Figure 6

Mitochondrial fragmentation induced by calcium overload was prevented by inhibition of mPTP in mutant huntingtin cells. A, striatal cells transfected with Mito-GFP protein were treated with 1 μM thapsigargin (Th) during 60 min before live fluorescence images were taken. Images were acquired from full resolution images obtained with 63X objective in a Zeiss Axiovert LED fluorescence microscope. Thapsigargin treatment induced a significant fragmentation of mitochondria in mutant compared with wild type cells. Bar = 10 μm. B, magnification of boxed regions from A to emphasize differences of mitochondrial morphology in striatal cells. Bar = 5 μm. C, striatal cells transfected with Mito-GFP protein were treated with thapsigargin (Th) plus cyclosporine A (CsA) during 60 min and live fluorescence images were obtained. Images were acquired from full resolution images obtained with 63X objective in a Zeiss Axiovert LED fluorescence microscope. Thapsigargin treatment induced significant fragmentation of mitochondria in mutant compared with wild type cells. Mitochondria fragmentation produced by calcium stress was abolished by mPTP closure induced by 0.5 μM CsA treatment for 2 h. Bar = 10 μm. D, magnification of boxed regions from A to emphasize differences of mitochondrial morphology in striatal cells. Bar = 5 μm.
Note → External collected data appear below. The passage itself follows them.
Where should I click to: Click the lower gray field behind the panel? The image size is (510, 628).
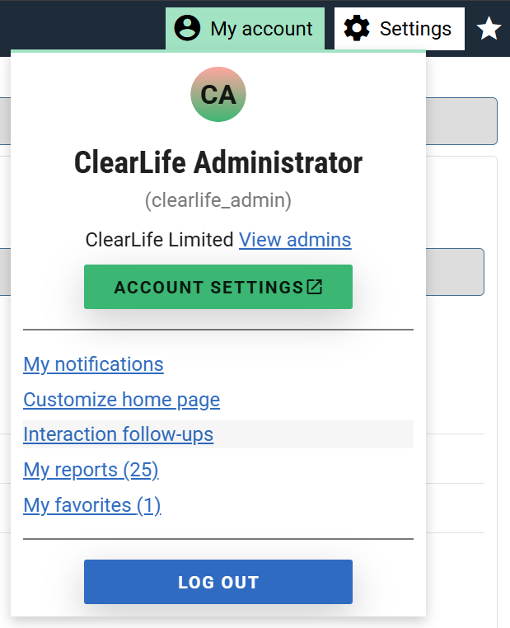pyautogui.click(x=455, y=272)
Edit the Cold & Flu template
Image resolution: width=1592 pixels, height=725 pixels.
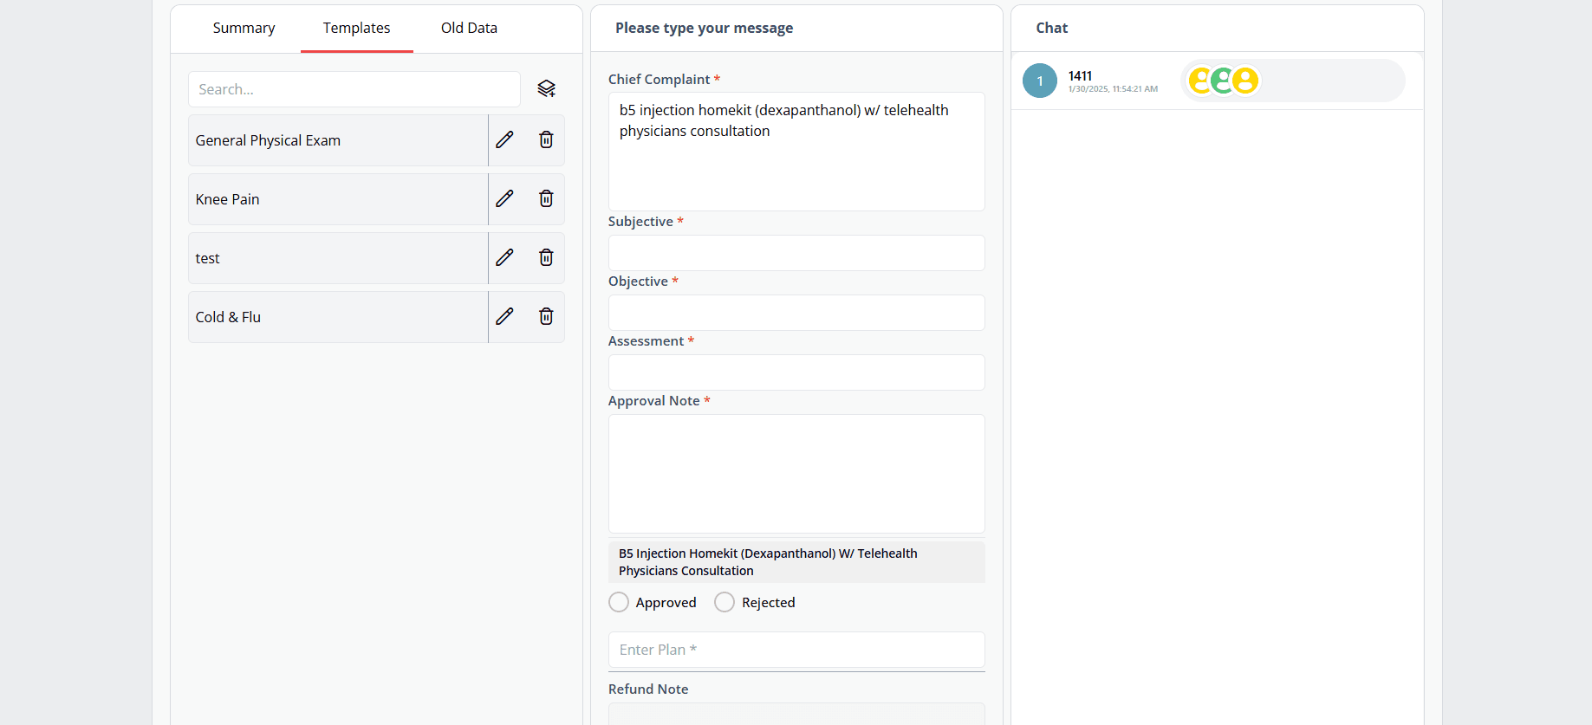pyautogui.click(x=504, y=316)

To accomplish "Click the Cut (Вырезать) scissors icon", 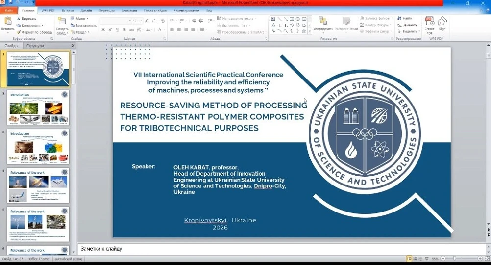I will [x=18, y=18].
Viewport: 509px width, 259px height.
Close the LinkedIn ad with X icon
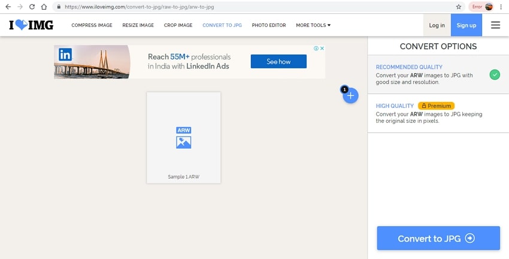322,49
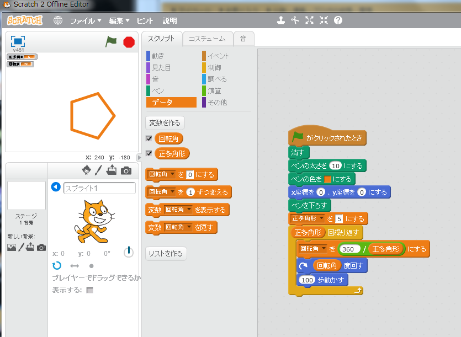This screenshot has height=337, width=461.
Task: Click the orange pen color swatch
Action: 327,179
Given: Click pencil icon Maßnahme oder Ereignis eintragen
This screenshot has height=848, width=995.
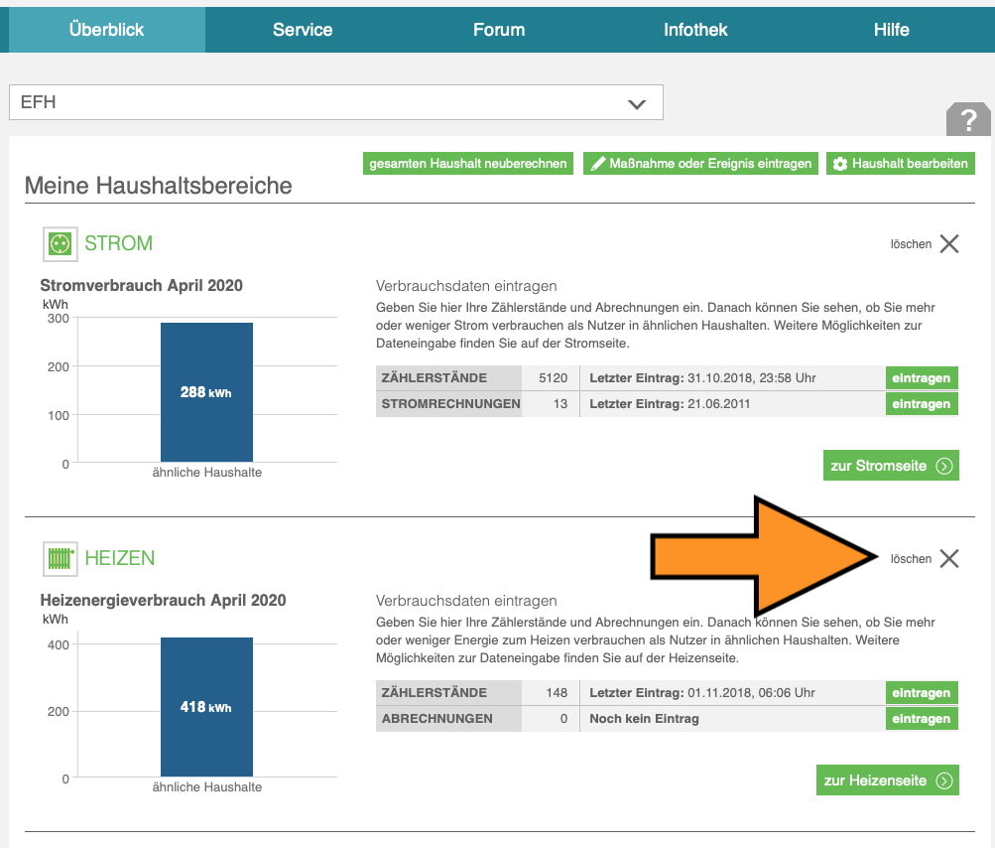Looking at the screenshot, I should click(x=598, y=164).

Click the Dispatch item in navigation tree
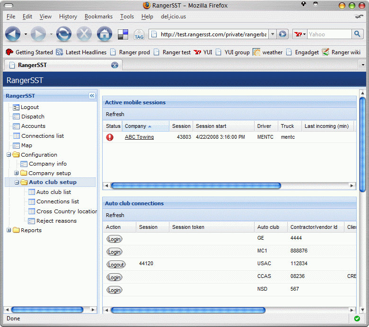pos(33,117)
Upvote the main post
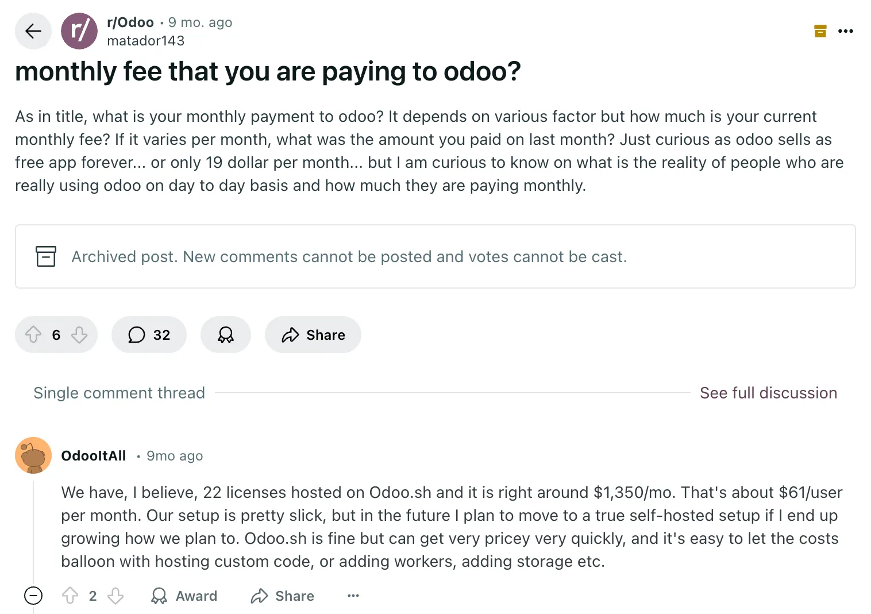Screen dimensions: 871x614 [x=33, y=335]
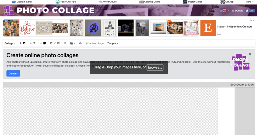The width and height of the screenshot is (257, 135).
Task: Open the Believe ad thumbnail
Action: click(27, 28)
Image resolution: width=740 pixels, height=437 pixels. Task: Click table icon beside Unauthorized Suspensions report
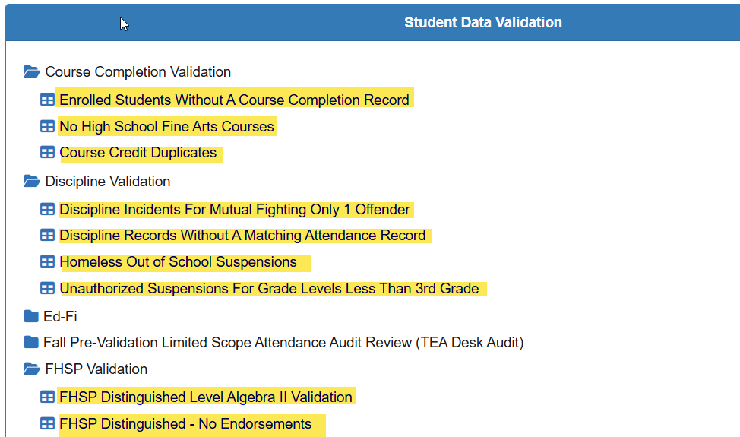pyautogui.click(x=47, y=288)
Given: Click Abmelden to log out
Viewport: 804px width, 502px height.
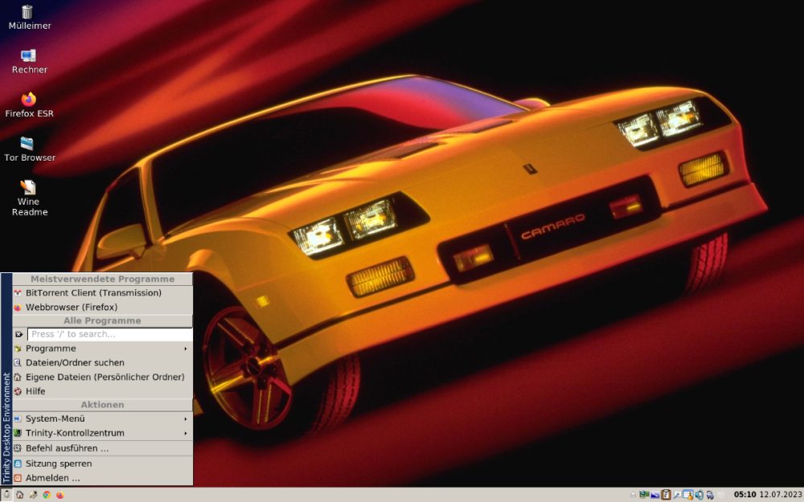Looking at the screenshot, I should [x=53, y=478].
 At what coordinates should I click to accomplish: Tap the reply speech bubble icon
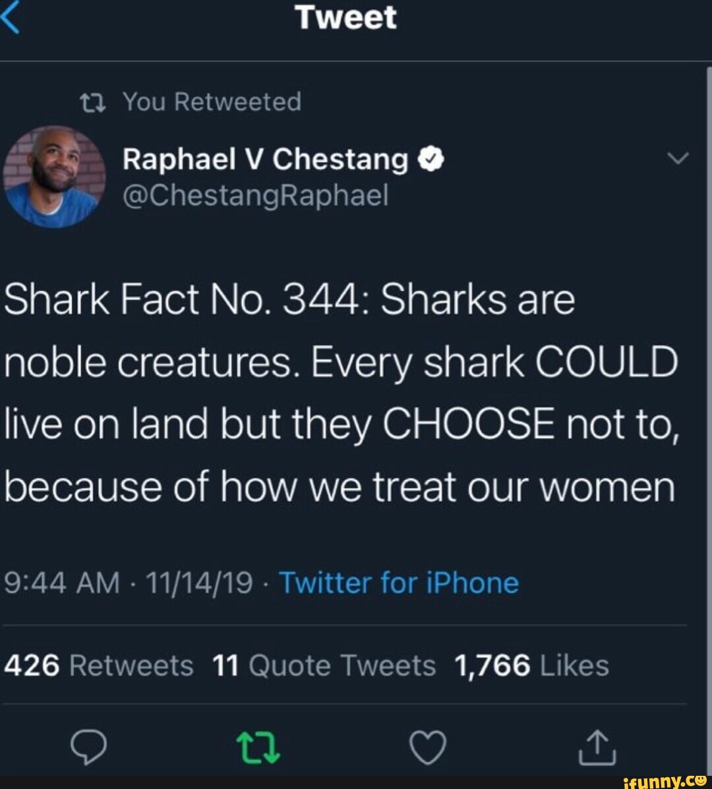point(88,748)
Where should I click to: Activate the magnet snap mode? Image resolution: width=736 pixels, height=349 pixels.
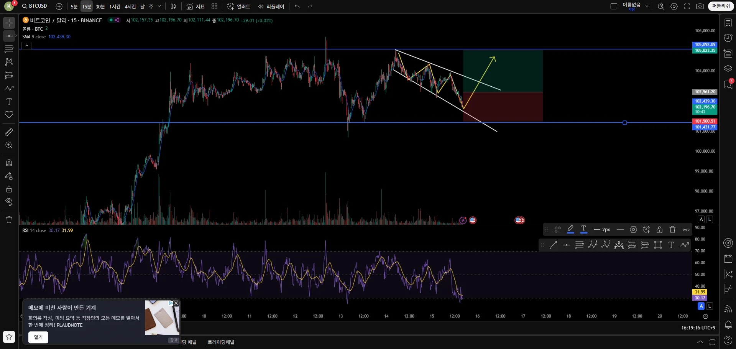click(x=9, y=163)

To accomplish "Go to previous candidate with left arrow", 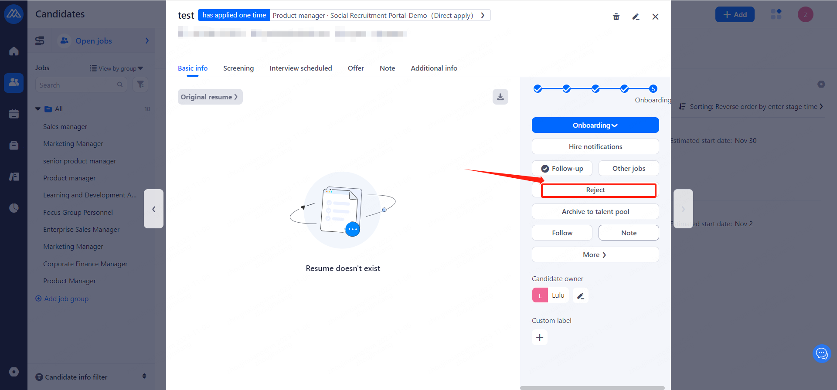I will (154, 209).
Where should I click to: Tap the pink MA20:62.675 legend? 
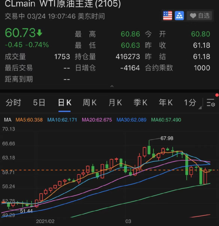pos(97,120)
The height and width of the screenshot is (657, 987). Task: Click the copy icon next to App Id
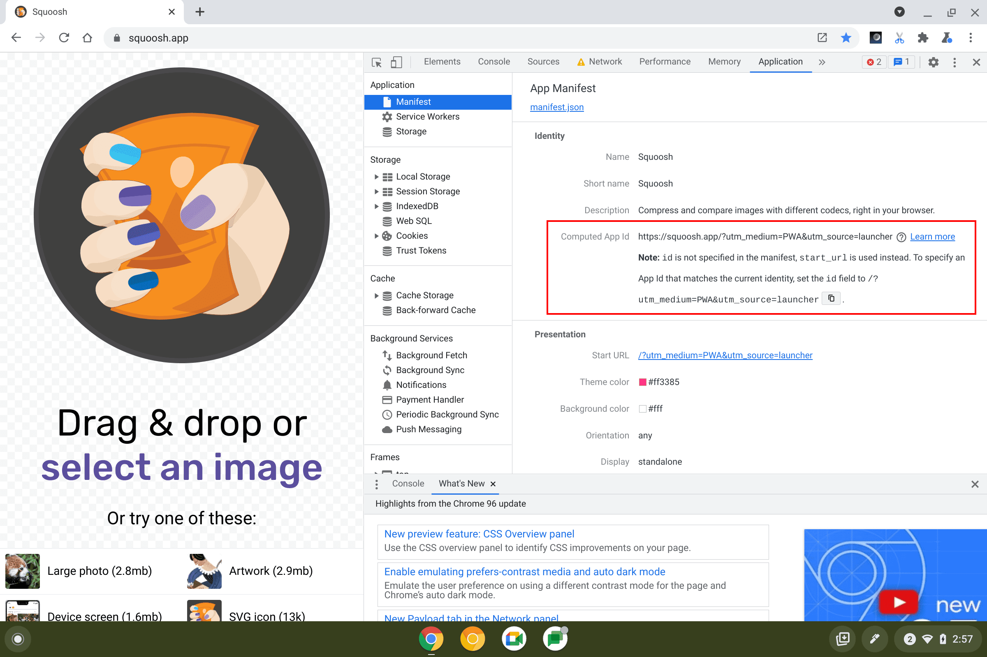pos(831,298)
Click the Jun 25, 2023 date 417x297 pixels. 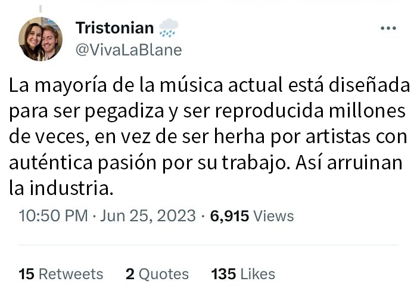point(148,215)
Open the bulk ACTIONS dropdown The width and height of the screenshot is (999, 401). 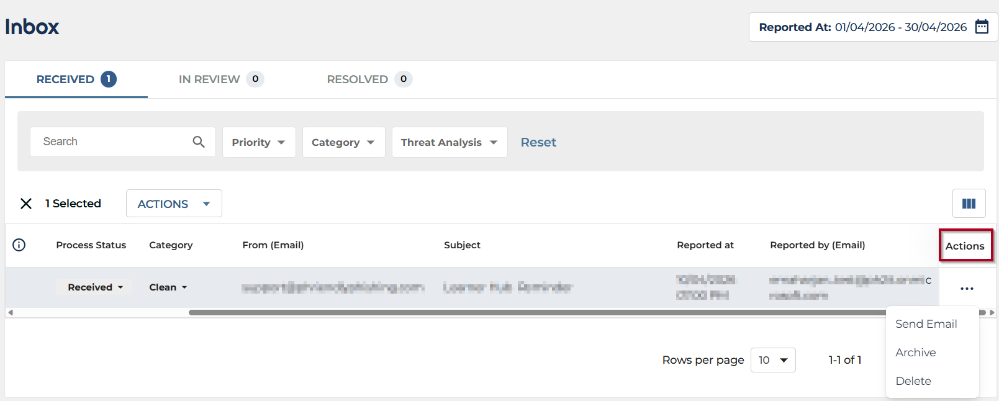click(174, 204)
E, quantitation of mitochondrial length of 4 independent experiments showed significant mitochondria fragmentation in mutant cells exposed to thapsigargin and this effect was prevented by co-treatment with CsA. Data correspond to the mean ± S.E.M. of 4 independent experiments. * p < 0.05 compared with wild type treated with thapsigargin. ** p < 0.05 compared with mutant cells treated with thapsigargin.